Un des paris, était de s’appuyer sur la communauté avec des conséquences voulues aussi bien en interne qu’en externe. Cependant, s’il y a bien une chose que la gestion de crise doit combattre, c’est la perte de confiance. Ici, on arrive à un seuil très dangereux pour les étudiants, les post-bac et leurs parents et évidemment pour les collègues. Le seuil de l’angoisse où la dramaturgie devient prépondérante et même envahissante est allègrement franchi.
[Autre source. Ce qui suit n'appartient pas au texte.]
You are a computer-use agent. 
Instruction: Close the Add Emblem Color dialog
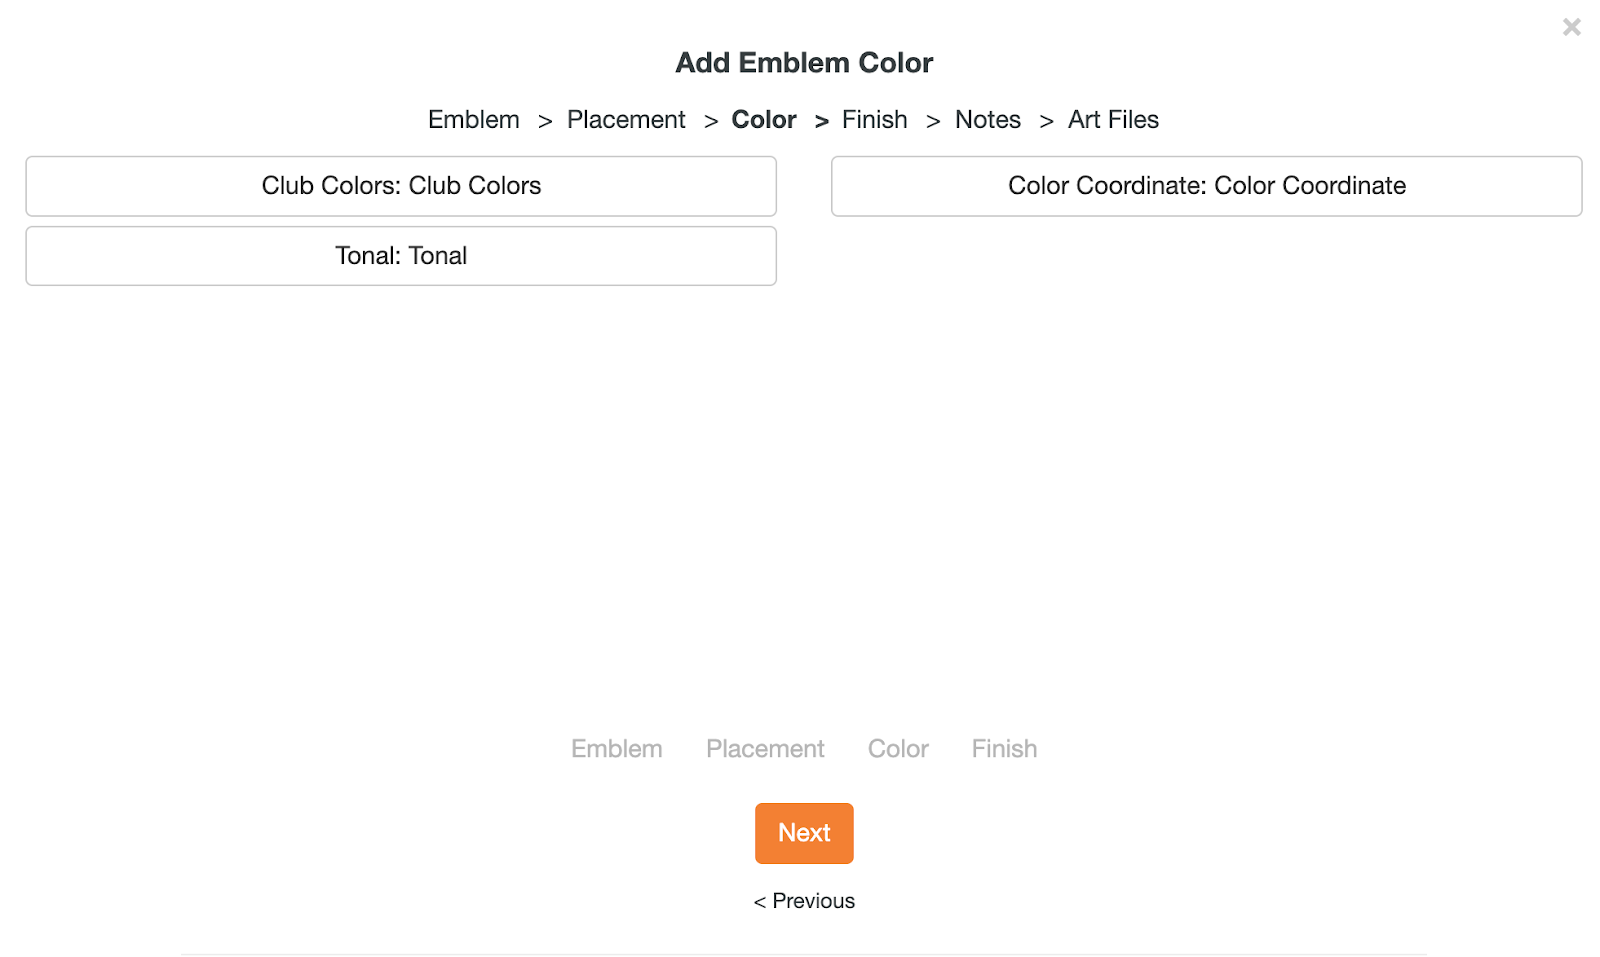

Les salaires vont-il être payés ? Les cours du second semestre vont-il reprendre ? Des diplômes vont-ils disparaître ? les locaux entretenus ? La boîte à angoisses irrationnelle peut s’ouvrir : l’université peut-elle être liquidée ? Tout peut-il exploser comme beaucoup l’ont craint lors de la crise des missiles entre USA et URSS ? L’angoisse peut-elle être une alliée : l’université mobilise autour d’elle, autour d’un combat qu’elle imagine légitime… mais peut-il prendre ou au contraire… beaucoup ne vont-ils pas retirer leurs billes : étudiants, parents, entreprises… ?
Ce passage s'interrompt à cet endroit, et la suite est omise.